## What you will do
For each statement below, say yes or no according to the Lassina Traoré biography that follows, and quote the words of the biography that settle it. (a) Traoré joined Ajax in January 2019 on a contract of three and a half years. (b) Traoré made his Ajax debut in the match against Tottenham Hotspur. (c) Traoré's next first-team appearance after his debut came against Feyenoord.

--- START Source document ---

Lassina Chamste Soudine Franck Traoré (born 12 January 2001) is a Burkinabé professional footballer who plays as a forward for Ukrainian Premier League club Shakhtar Donetsk and the Burkina Faso national team.

Club career

Rahimo
Traoré began his football career in the youth ranks of Rahimo FC in his hometown of Bobo-Dioulasso, Burkina Faso. He was scouted by Ajax and brought to South Africa, where was stalled at the clubs' satellite club Ajax Cape Town until he was old enough to legally transfer to Amsterdam.

Ajax Cape Town
Shortly after his 18th birthday, Traoré moved to Europe joining Ajax in January 2019, on a three and a half year contract. He had previously played for Rahimo in Burkina Faso and was on the books of Ajax Cape Town in South Africa where he finished as top scorer of the reserves team before departing for the Netherlands.

Ajax
Traoré was named on the bench for the first time in Ajax's fateful second leg defeat to Tottenham Hotspur in the semi-finals of the UEFA Champions League on 8 May 2019, before making his debut in the final seconds of their 4–1 win over Utrecht in the league four days later. He would have to wait over five months for his next first-team appearance as a late substitute in a 4–0 win against Feyenoord on 27 October 2019.

--- END Source document ---
--- START Provided data ---

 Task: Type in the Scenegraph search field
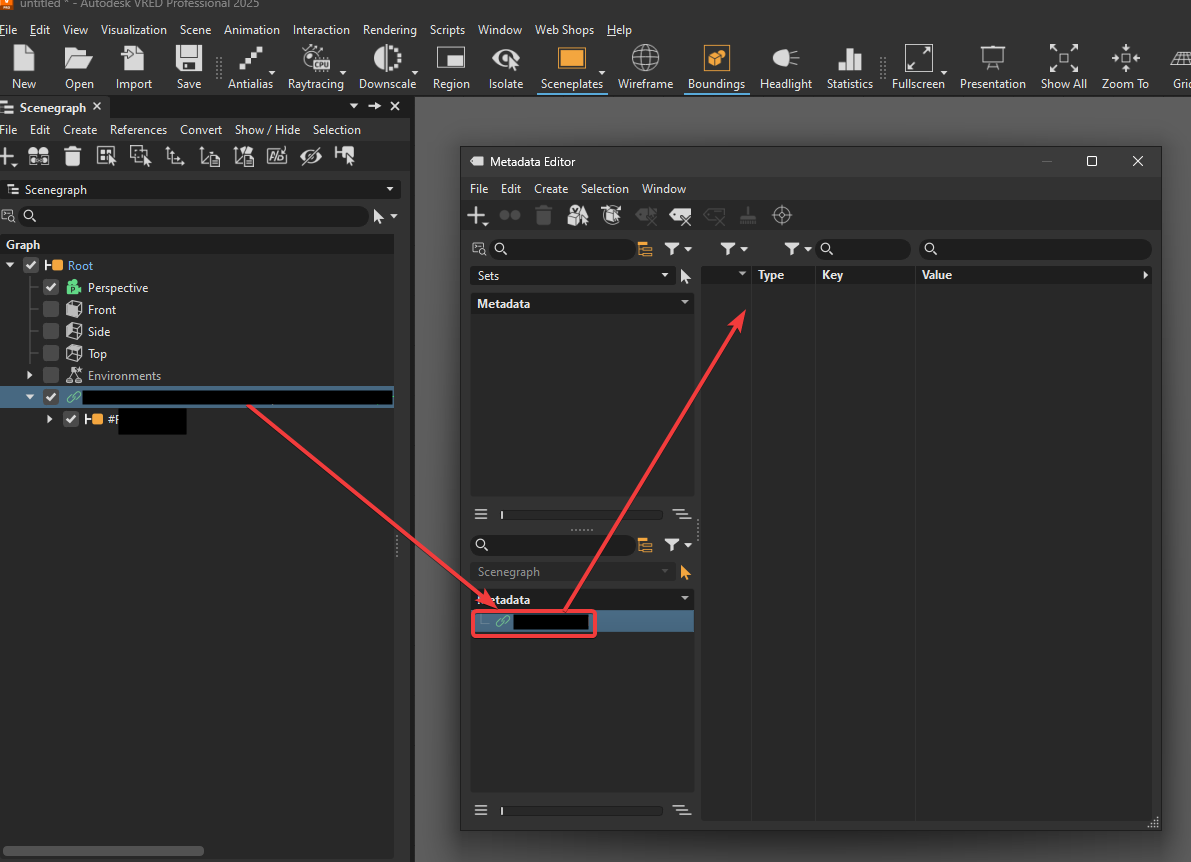(x=190, y=216)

--- END Provided data ---

## The answer
(a) Yes: "joining Ajax in January 2019, on a three and a half year contract"
(b) No: "before making his debut in the final seconds of their 4–1 win over Utrecht in the league four days later"
(c) Yes: "his next first-team appearance as a late substitute in a 4–0 win against Feyenoord on 27 October 2019"